**PASSAGE GIVEN:**
..............................
As previously reported, in April of 2019 someone dropped off a laptop at Isaac’s business but never returned to retrieve it. When Isaac later examined the laptop, he found photos and videos of Hunter smoking crack and consorting with hookers, as well as shocking emails about certain sketchy deals (potentially illegal ones) with a Communist China energy firm.
Long story short, he eventually handed the laptop to the FBI, but after the federal agency seemingly refused to take any action, he passed it on to the New York Post, which scoured its contents and then published them in a bombshell report.
In response, the left-wing mainstream establishment media pressured big tech giants like Facebook and Twitter into censoring the story. Both complied, but for different reasons. Facebook accused the story of containing so-called misinformation, whereas Twitter accused it of containing “content obtained through hacking.”
Twitter essentially implied that Isaac is a hacker versus a legitimate computer repair shop operator. This, he claims in his suit, damaged his business catastrophically.
..............................
**TASK LIST:**
1. Do these statements agree with the passage about the laptop? For each, answer yes or no and quote the deciding words of the passage. (a) Twitter said the story contained content obtained through hacking. (b) The laptop was dropped off at Isaac's business in April of 2019. (c) Isaac gave the laptop to the New York Post before handing it to the FBI.
2. Swap "misinformation" for "disinformation" in the part of the passage about the laptop that opens with the words containing "In response, the" and closes with "his business catastrophically.", and give that part again.

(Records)
..............................
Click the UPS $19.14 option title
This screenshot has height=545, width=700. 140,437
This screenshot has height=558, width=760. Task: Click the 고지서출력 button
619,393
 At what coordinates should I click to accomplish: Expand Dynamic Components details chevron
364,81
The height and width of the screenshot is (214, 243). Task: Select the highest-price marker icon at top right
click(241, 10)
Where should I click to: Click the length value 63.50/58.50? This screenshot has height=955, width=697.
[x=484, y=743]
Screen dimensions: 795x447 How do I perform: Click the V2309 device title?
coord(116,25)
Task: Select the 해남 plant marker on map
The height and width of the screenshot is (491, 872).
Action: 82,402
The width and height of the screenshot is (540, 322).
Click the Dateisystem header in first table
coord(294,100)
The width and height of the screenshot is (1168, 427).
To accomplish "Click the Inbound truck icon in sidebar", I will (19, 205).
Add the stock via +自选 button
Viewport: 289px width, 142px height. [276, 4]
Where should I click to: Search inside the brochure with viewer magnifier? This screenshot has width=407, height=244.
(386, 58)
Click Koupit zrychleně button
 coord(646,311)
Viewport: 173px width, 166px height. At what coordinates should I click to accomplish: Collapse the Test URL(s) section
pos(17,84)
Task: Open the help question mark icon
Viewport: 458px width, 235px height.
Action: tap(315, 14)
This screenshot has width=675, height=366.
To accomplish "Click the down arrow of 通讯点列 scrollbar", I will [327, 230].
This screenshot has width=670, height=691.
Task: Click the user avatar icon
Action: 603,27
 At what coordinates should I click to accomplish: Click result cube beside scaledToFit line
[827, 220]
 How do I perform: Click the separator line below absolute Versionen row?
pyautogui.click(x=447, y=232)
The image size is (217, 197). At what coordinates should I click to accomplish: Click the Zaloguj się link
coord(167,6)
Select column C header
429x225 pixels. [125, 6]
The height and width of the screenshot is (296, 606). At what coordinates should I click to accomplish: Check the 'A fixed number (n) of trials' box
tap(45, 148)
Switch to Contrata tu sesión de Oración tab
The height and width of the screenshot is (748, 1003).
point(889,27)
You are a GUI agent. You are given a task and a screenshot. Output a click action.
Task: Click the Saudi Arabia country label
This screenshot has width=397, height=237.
..............................
**THE RESULTS:**
1.
(a) Yes: "Twitter accused it of containing “content obtained through hacking.”"
(b) Yes: "in April of 2019 someone dropped off a laptop at Isaac’s business"
(c) No: "he eventually handed the laptop to the FBI, but after the federal agency seemingly refused to take any action, he passed it on to the New York Post"

2.
In response, the left-wing mainstream establishment media pressured big tech giants like Facebook and Twitter into censoring the story. Both complied, but for different reasons. Facebook accused the story of containing so-called disinformation, whereas Twitter accused it of containing “content obtained through hacking.”
Twitter essentially implied that Isaac is a hacker versus a legitimate computer repair shop operator. This, he claims in his suit, damaged his business catastrophically.